Aufgabenstellung: Führen Sie den unten stehenden Text über das Karlsruher Urteil zu Gewinnzusagen in Werbebriefen im Anschluss an seinen letzten Satz fort.

Gewinnzusagen müssen erfüllt werden.

Gewinnzusagen in Werbebriefen müssen ausgezahlt werden, wenn beim Verbraucher der Eindruck erweckt wird, dass er einen Preis gewonnen hat. Das hat das Oberlandesgericht Karlsruhe in zwei am Freitag veröffentlichten Urteilen entschieden(Aktenzeichen: 6 U 190/03 und 7 U 170/02).

Darin hieß es unter anderem, dass der Preis selbst dann ausbezahlt werden muss, wenn ein im „Kleingedruckten“ versteckter Hinweis die Gewinnzusage revidiert. Die Richter wiesen damit die Berufungsklagen von zwei Versandunternehmen zurück.

Bereitgestellte Daten:
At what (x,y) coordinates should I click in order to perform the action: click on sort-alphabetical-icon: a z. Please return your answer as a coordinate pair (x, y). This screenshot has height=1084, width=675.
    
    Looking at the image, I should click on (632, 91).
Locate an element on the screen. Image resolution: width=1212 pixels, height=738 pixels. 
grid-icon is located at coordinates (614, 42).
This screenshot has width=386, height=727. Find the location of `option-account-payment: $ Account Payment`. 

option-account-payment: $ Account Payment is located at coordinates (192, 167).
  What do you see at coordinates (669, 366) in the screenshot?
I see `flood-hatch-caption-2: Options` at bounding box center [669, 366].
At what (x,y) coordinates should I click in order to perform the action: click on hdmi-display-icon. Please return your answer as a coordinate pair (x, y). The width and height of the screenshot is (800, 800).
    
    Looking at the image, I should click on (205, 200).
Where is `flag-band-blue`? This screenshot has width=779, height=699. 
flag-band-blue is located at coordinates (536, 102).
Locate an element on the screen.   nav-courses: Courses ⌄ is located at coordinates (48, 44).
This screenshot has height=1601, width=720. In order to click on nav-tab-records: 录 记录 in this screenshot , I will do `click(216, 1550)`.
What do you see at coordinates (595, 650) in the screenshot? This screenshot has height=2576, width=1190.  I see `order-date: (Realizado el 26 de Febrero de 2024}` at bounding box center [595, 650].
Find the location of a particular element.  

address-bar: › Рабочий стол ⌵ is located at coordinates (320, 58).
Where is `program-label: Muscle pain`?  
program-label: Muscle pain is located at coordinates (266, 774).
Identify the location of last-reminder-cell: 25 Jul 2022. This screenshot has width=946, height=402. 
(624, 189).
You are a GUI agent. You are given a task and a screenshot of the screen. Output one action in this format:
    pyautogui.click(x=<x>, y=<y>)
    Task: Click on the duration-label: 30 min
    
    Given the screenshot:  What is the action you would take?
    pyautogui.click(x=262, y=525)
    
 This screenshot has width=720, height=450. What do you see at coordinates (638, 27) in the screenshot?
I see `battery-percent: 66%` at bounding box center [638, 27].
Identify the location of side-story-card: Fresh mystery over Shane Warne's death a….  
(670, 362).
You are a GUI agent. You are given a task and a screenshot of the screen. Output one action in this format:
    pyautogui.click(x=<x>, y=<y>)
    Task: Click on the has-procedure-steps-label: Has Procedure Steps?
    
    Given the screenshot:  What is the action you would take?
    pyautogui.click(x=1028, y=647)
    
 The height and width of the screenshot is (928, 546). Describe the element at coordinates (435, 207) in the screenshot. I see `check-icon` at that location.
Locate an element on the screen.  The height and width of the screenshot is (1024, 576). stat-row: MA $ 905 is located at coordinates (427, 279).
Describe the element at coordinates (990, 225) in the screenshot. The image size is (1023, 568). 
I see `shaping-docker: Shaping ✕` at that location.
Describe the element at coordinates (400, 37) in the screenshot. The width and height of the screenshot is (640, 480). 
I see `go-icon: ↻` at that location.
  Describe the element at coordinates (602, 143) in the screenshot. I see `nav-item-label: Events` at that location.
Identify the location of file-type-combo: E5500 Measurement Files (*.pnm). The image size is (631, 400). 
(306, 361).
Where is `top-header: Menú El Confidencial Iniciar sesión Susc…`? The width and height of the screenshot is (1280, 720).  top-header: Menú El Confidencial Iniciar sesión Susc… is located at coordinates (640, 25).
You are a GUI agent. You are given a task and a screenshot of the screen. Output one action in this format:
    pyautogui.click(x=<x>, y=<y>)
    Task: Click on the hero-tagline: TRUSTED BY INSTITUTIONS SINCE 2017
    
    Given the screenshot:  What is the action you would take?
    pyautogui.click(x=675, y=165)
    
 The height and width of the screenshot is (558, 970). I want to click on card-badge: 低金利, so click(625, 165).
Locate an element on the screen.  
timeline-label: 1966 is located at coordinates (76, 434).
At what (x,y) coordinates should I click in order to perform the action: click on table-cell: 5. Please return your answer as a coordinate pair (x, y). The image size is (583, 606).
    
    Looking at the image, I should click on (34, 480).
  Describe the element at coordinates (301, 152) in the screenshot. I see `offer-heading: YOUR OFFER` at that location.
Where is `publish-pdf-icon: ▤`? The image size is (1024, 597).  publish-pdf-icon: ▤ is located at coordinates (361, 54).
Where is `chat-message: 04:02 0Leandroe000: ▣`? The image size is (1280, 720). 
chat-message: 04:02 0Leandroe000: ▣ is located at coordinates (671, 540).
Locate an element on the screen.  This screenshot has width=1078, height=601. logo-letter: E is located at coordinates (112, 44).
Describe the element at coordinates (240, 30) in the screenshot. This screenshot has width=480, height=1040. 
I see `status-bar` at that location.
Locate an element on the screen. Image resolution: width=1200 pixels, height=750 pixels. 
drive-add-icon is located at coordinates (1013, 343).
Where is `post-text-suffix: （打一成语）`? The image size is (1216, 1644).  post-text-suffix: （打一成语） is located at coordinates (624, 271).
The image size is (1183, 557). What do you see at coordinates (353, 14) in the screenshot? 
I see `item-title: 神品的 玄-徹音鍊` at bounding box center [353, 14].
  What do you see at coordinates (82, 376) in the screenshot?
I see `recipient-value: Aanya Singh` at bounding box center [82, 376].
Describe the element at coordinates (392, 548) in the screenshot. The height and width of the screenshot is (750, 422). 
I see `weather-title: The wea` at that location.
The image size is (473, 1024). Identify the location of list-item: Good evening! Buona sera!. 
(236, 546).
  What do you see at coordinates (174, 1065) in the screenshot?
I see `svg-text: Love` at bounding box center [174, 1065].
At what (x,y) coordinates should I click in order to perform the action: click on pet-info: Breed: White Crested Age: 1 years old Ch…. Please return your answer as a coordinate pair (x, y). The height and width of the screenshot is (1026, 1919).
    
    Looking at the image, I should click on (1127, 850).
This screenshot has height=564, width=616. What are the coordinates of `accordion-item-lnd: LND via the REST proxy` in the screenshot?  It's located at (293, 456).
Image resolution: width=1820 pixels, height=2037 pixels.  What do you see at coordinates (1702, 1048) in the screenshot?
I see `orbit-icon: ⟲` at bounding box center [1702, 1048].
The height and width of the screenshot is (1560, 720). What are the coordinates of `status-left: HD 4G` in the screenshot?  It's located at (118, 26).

Ergebnis der Aufgabe:
Im ersten Fall hatte ein Verbraucher gegen ein ausländisches Versandunternehmen geklagt, dass sich weigerte, den versprochenen Preis von EUR 25.000,00 auszuzahlen.

Auch im zweiten Fall gaben die Richter dem Verbraucher Recht. Dieser hatte von einem deutschen Versandunternehmen eine Gewinnzusage über DM 50.000,00 (entspricht EUR 25.564,00) erhalten.